The Supreme Court’s decision on transfer pricing
The Supreme Court of Zambia considered an appeal in which Nestlé Zambia Ltd (Nestlé Zambia) challenged a tax assessment of ZMW 13.86 million (approximately USD 573 000) raised by the Zambia Revenue Authority (ZRA) following an audit of the company’s first five years (2010-2014) of operation, during which it reported continuous losses.
The ZRA’s assessment was based on findings that Nestlé Zambia had engaged in a significant volume of transactions with related entities, which it alleged were structured to artificially shift profits out of Zambia and that Nestlé Zambia was thinly capitalised, with a disproportionate debt-to-equity ratio below the recommended 10% threshold.
In upholding the assessment, the Supreme Court held that a tax assessment issued by the ZRA is presumed to be valid and accurate, and that the burden of proving otherwise rests with the taxpayer.
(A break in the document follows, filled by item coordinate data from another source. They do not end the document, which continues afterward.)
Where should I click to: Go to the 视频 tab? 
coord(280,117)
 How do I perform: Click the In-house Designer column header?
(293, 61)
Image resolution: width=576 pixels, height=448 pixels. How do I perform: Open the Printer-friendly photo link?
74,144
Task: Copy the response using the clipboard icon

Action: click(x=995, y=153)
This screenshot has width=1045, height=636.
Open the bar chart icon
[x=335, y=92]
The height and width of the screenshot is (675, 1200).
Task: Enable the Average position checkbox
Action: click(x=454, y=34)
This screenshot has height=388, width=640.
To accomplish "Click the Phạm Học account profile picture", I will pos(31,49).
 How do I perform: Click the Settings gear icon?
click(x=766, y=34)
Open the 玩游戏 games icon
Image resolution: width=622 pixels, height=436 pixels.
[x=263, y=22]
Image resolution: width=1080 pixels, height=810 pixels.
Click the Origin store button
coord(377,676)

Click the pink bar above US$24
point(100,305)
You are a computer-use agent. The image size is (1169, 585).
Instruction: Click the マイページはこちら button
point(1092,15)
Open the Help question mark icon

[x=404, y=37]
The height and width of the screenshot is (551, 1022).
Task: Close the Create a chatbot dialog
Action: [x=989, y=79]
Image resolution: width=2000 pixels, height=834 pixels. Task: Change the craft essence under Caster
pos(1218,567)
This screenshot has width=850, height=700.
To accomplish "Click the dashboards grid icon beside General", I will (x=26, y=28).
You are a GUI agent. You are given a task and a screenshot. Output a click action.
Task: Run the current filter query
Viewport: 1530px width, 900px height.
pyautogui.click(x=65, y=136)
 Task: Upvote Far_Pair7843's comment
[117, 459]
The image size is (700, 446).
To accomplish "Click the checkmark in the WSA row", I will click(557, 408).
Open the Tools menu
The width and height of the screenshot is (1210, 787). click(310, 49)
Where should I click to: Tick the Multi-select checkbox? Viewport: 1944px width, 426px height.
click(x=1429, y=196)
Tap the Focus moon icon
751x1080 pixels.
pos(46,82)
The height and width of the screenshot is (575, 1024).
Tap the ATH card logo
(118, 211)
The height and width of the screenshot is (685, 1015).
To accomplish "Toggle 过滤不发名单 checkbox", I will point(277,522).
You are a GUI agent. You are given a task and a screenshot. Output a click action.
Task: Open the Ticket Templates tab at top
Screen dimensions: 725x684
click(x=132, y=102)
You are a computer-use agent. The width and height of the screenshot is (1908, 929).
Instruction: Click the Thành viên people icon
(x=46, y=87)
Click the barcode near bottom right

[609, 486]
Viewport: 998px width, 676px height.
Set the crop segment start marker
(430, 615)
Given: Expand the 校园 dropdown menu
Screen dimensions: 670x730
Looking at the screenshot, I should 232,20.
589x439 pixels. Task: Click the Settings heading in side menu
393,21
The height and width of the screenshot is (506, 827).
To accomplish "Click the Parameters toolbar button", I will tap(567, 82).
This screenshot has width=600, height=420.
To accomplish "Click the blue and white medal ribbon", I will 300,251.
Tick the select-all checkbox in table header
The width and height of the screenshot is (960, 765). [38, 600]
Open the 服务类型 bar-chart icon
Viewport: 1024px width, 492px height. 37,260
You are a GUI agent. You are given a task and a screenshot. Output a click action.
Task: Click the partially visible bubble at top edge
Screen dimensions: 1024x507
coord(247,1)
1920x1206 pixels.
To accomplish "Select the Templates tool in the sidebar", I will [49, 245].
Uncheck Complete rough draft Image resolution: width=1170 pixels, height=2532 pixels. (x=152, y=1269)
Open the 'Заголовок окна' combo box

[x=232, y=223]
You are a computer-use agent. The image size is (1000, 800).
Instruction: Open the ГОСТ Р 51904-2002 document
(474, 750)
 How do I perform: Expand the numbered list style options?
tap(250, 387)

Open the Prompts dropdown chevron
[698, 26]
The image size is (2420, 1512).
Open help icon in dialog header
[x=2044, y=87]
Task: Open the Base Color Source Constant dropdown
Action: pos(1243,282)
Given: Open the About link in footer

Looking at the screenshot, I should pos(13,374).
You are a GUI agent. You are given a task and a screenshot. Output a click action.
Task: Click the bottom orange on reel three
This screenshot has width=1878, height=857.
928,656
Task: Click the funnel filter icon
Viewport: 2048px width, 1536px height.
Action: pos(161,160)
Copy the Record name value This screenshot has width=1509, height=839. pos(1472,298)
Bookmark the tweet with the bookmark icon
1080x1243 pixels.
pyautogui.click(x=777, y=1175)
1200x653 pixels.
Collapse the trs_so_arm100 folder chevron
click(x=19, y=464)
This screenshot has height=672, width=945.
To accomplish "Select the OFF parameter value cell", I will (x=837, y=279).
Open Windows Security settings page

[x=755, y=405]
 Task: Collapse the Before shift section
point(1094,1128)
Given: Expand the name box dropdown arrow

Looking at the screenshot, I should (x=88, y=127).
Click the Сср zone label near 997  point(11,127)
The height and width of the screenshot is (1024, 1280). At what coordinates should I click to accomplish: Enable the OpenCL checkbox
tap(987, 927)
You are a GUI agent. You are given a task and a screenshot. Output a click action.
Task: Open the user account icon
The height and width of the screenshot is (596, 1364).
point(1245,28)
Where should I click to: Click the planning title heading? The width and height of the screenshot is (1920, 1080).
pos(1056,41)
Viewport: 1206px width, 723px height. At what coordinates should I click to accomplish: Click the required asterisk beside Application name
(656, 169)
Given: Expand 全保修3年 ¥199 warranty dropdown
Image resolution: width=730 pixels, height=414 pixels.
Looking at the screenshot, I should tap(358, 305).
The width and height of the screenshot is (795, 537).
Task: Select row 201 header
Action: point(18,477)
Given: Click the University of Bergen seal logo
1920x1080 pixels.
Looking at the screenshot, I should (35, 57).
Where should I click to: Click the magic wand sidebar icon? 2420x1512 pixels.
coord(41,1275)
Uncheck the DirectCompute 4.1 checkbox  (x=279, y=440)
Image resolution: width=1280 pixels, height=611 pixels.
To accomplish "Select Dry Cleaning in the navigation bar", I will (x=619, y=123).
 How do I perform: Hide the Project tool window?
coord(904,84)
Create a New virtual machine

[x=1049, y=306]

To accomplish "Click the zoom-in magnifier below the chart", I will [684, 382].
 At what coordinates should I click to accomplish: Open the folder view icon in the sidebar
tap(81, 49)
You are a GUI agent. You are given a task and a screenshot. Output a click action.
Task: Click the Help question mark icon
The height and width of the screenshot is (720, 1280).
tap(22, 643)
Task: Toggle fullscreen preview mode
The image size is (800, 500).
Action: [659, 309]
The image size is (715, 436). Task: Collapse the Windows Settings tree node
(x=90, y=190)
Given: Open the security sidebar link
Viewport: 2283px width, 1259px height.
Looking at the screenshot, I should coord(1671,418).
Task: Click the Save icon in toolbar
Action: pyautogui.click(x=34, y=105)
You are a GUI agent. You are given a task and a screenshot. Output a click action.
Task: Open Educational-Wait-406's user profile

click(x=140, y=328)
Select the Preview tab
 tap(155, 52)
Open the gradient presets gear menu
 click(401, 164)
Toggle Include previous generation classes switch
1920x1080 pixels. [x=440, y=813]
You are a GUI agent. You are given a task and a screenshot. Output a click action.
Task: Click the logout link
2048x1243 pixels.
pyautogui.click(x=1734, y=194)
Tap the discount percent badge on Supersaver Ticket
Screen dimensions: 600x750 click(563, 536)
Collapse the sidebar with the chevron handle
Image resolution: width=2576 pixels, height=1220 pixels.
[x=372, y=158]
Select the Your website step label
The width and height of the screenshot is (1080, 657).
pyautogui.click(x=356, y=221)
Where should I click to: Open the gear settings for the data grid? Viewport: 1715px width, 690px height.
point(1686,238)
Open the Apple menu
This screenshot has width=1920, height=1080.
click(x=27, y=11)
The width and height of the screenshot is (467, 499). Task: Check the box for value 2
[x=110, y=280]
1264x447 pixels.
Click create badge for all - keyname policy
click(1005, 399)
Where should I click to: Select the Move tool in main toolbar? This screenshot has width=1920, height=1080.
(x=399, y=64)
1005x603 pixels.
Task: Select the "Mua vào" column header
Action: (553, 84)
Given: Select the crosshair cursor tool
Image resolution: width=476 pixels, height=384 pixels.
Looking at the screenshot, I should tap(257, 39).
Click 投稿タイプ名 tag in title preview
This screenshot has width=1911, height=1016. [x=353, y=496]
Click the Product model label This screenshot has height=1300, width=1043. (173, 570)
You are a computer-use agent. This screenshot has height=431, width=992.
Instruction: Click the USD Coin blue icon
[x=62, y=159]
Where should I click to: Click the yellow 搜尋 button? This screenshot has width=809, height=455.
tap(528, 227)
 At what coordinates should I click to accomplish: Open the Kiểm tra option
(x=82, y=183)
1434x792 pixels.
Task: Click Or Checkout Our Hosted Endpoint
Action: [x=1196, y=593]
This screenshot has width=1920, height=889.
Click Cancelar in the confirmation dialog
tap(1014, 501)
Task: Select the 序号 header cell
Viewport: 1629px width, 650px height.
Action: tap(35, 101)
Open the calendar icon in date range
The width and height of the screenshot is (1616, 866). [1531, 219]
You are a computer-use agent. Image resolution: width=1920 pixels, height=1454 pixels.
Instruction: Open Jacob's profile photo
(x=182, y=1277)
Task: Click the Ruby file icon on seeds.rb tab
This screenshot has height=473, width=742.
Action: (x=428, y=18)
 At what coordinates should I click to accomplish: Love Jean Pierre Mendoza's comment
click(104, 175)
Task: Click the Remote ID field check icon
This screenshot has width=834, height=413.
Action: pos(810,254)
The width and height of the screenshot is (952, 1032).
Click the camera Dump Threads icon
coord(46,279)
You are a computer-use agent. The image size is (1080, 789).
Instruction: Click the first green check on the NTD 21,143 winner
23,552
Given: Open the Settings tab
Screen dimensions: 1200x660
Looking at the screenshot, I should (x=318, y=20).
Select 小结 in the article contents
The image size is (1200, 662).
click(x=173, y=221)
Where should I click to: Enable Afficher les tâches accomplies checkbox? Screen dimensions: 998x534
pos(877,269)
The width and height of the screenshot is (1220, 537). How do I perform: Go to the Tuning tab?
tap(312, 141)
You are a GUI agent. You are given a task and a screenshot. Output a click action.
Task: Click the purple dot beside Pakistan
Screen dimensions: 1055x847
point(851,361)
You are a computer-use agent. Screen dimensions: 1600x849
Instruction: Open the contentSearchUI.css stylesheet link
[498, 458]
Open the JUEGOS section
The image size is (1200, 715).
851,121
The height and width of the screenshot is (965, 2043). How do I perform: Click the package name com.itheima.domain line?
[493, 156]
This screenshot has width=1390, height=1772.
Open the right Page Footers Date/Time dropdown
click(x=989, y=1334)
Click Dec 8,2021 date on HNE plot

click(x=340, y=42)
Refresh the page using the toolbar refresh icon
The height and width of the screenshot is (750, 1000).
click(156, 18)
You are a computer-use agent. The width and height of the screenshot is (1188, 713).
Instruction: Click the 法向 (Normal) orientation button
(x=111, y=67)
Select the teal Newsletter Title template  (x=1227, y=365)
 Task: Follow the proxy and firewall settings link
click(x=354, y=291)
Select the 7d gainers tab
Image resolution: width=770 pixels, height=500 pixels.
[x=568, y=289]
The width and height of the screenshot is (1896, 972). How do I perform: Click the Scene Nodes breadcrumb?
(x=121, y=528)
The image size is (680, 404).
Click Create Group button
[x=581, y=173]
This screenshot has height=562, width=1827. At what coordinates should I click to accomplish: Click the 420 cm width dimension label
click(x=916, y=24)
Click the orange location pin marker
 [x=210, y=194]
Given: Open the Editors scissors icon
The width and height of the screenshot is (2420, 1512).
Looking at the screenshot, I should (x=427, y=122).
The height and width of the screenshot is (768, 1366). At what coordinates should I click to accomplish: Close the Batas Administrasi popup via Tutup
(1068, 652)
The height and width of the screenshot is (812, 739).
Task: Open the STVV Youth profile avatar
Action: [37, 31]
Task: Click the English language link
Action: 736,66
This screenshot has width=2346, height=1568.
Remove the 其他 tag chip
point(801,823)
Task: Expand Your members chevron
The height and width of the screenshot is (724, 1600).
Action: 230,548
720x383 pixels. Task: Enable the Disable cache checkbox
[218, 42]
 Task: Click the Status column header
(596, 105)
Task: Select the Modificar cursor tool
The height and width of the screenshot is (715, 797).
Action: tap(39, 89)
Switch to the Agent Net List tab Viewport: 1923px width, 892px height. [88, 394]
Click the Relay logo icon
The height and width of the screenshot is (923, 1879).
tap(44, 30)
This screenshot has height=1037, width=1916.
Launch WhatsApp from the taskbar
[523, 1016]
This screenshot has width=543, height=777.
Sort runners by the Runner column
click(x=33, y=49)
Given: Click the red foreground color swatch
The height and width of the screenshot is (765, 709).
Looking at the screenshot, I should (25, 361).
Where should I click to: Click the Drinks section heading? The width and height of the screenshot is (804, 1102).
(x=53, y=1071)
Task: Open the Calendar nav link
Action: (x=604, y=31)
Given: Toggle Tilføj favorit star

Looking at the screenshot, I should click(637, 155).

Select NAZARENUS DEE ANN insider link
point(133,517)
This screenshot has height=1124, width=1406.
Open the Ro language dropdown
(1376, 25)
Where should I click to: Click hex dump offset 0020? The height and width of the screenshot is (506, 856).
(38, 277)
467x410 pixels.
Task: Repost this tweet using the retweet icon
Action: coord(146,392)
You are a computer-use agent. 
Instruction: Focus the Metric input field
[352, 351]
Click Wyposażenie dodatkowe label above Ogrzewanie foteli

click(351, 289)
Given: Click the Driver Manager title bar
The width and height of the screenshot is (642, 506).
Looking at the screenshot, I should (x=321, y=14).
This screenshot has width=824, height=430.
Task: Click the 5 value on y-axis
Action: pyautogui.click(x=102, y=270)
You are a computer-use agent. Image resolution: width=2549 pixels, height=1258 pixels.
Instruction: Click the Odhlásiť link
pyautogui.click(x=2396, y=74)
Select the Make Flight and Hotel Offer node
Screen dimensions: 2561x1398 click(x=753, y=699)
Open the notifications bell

The Court further confirmed that taxpayers may aggregate transactions for benchmarking purposes in transfer pricing analyses where such transactions are economically linked. It also affirmed that the ZRA is entitled to require the production of any documents considered necessary for the purposes of an audit, and may rely on foreign comparables in benchmarking, provided appropriate adjustments are made to reflect the Zambian context.
Conclusion
The implication for businesses is that taxpayers would need to set up excise modules to capture betting transactions and generate monthly returns. Lenders and investors should review financing documents to determine whether ‘gross-up’ clauses account for the 5-point WHT increase. Corporates with thin taxable profits must overlay a 1 % turnover floor when forecasting effective tax rates and budgeting provisional payments.
In addition, the Supreme Court’s decision underscores the importance of robust transfer pricing policies and documentation, as tax assessments issued by the ZRA are presumed valid unless successfully challenged. The Supreme Court’s decision also highlights that taxpayers cannot rely on the absence of local comparables to avoid scrutiny and further that thin capitalisation may attract additional attention from the tax authority when assessing intergroup transactions and financing arrangements.